France | France, Cour administrative d'appel de Marseille, 5ème chambre, 08 novembre 2021, 20MA00222


Vu la procédure suivante :

Procédure contentieuse antérieure :

M. B... D... et Mme C... A... ont demandé au tribunal administratif de Marseille d'annuler la délibération du 3 mai 2017 par laquelle le conseil municipal d'Allauch a décidé de préempter un ensemble bâti au lieu-dit " la Verrerie ", ainsi que la décision du 31 juillet 2017 rejetant leur recours gracieux.

Par un jugement n° 1706714 du 21 novembre 2019, le tribunal administratif de Marseille a annulé les décisions contestées.
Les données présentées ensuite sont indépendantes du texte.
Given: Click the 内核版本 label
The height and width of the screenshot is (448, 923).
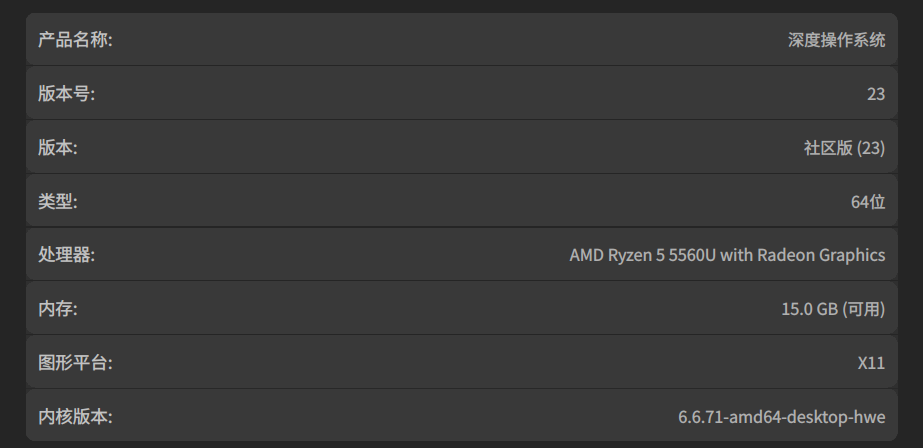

Procédure devant la cour :

Par une requête, enregistrée

le 20 janvier 2020, la commune d'Allauch, représentée par Me Xoual, demande à la cour :

1°) d'...

Vu la procédure suivante :

Procédure contentieuse antérieure :

M. B... D... et Mme C... A... ont demandé au tribunal administratif de Marseille d'annuler la délibération du 3 mai 2017 par laquelle le conseil municipal d'Allauch a décidé de préempter un ensemble bâti au lieu-dit " la Verrerie ", ainsi que la décision du 31 juillet 2017 rejetant leur recours gracieux.
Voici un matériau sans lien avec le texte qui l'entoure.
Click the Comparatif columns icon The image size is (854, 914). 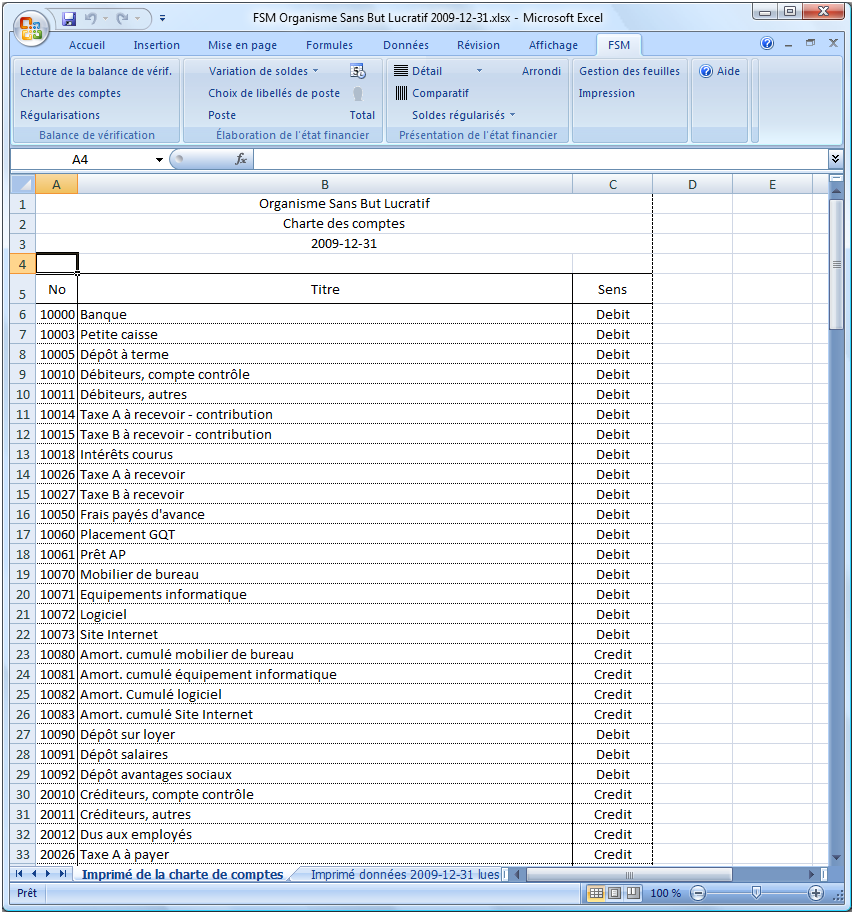coord(401,93)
Par un jugement n° 1706714 du 21 novembre 2019, le tribunal administratif de Marseille a annulé les décisions contestées.

Procédure devant la cour :

Par une requête, enregistrée le 20 janvier 2020, la commune d'Allauch, représentée par Me Xoual, demande à la cour :

1°) d'annuler le jugement du 21 novembre 2019 du tribunal administratif de Marseille ;

2°) de rejeter la demande présentée par M. D... et Mme A... en première instance ;

3°) de mettre à leur charge la somme de 2 000 euros en application de l'article L. 761-1 du code de justice administrative.

Elle soutient que :

- les conseillers municipaux ont reçu une information suffisante ;

- la délibération du 3 mai 2017 est suffisamment motivée ;

- elle ne méconnaît pas l'article L. 215-1 du code de l'urbanisme ;

- elle pouvait porter sur des droits indivis ;

- elle n'est pas entachée de détournement de pouvoir.

Par des mémoires en défense, enregistrés le 28 octobre et le 12 novembre 2020, M. D... et Mme A..., représentés par Me Hequet, demande à la cour :

1°) de rejeter la requête présentée par la commune d'Allauch ;

2°) d'en supprimer un passage en application de l'article 41 de la loi du 29 juillet 1881 ;

3°) de mettre à la charge de la commune d'Allauch la somme de 2 400 euros en application de l'article L. 761-1 du code de justice administrative.

Ils soutiennent que :

- les moyens soulevés par la commune d'Allauch ne sont pas fondés ;

- le passage dont ils demandent la suppression présente un caractère diffamatoire.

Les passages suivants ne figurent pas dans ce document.